Starting a new lean project

After the install of elan, you should have the lake command available, you can use this to create a new Lean project. You can think of the lake tool like cargo or stack, it will allow us to build and create new Lean projects.

Enter the command lake new leftpad to get a Project created.

Setting up your editor

A crucial aspect of interactive theorem provers is that they are actually interactive!! Lean will not be interactive until you setup your editor, the easiest way to do this is to use the VSCode extension for Lean, alternatively have a look at my nvim config here.

The Algorithm

We are going to be a bit more generic here, and allow for the padding of a generic List instead of Strings.

def leftpad (l: List α) (a: α) (n: Nat) : List α := (List.replicate n a) ++ l

Writing the Spec

To write the specification for this leftpad algorithm we should ask ourselves what does it mean for the leftpad algorithm to be correct?. The way I came to think about this specification is to look at the structure of the return value, in this structure there are two strings. One string is the repeated value and the other is the original string, this means that if we drop the n values, we should get the original string and if we take the first n values we should get only the repeated values. These two together gives us the correctness condition for the leftpad algorithm.

Drop Function

def drop (l: List α) (n: Nat): Option (List α) :=
if n == 0 then
some l
else
match l with
| [] => none
| _::xs => drop xs (n-1)

Proving that dropping the padded characters results in the original string

theorem drop_leftpad_eq_orig (l: List α) (a: α) (n: Nat): drop (leftpad l a n) n = l := by
induction n with
| zero =>
simp
rw [leftpad]
simp
unfold drop
simp
| succ z iz =>
rw [<-Nat.add_one]
rw [<-iz]
rfl

Proving that the n values are all replicated padding characters

theorem drop_leftpad_eq_orig (l: List α) (a: α) (n: Nat): drop (leftpad l a n) n = l := by
induction n with
| zero =>
simp
rw [leftpad]
simp
unfold drop
simp
| succ z iz =>
rw [<-Nat.add_one]
rw [<-iz]
rfl

How do we know that these two functions adequately capture the 'specification' of leftpad?

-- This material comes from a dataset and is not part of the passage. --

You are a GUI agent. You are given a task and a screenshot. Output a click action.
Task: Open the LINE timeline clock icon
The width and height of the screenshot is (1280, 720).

Generally we cannot do such a thing, coming up with the 'correct' specification requires some human creativity. This also means that there is still a possibility of error, an incorrect 'specification' will lead to a proof of an irrelevant program.

Proofs help us add trustworthiness between the specification and the program at play.

It's important to note that this notion of specification is also captured in testing, albeit less precisely, meaning that verification is strictly better than testing.